Peccato che, protestano ora le Pot, chi occupa queste posizioni svolgesse e svolga gran parte delle mansioni che assolveva prima, a volte con deleghe di firma superiori, ma senza percepire lo stipendio da dirigente. Se infatti un dirigente di seconda fascia a Milano percepisce fino a 83mila euro annuali, alle Pot vengono riconosciuti, oltre allo stipendio da funzionario, circa 26mila euro all'anno. Una differenza di circa 30mila euro. Va detto, per correttezza, che l'Agenzia non poteva fare altro, perché la retribuzione delle Pot è stabilita da una legge - con cui il governo può intestarsi la spending review.

Tuttavia, secondo l'avvocato Sergio Galleano, legale di diverse Pot, «si tratta di un demansionamento di fatto ma non di diritto, persone che lavorano regolarmente ma la cui retribuzione è sicuramente inadeguata». Interpellata in merito, l'Agenzia spiega al Giornale che «non si può parlare di stesse attività» perché le Pot «prima erano dirigenti incaricati e ora sono delegati». Ma ammette anche che «può essere capitato» che «qualcuno sia rimasto nella stessa attività e quindi magari si è ritrovato a fare le stesse cose».

Funzionari delegati, insomma, che lavorano come tali ma sono pagati molto meno.

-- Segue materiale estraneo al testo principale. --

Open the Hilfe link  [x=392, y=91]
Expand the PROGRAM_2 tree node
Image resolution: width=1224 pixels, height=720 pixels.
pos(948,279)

Intanto il 31 dicembre, quando le Pot scadranno, si avvicina, con i nuovi concorsi paralizzati da una miriade di ricorsi e il rischio di bloccare tutta l'Agenzia se gli atti firmati dalle Pot dovessero essere dichiarati nulli ex tunc. In ballo c'è la voluntary disclosure e la lotta all'evasione con l'obiettivo dei 15 miliardi da recuperare. Da più parti si chiede a gran voce una sanatoria. Al momento, però, il governo resta immobile.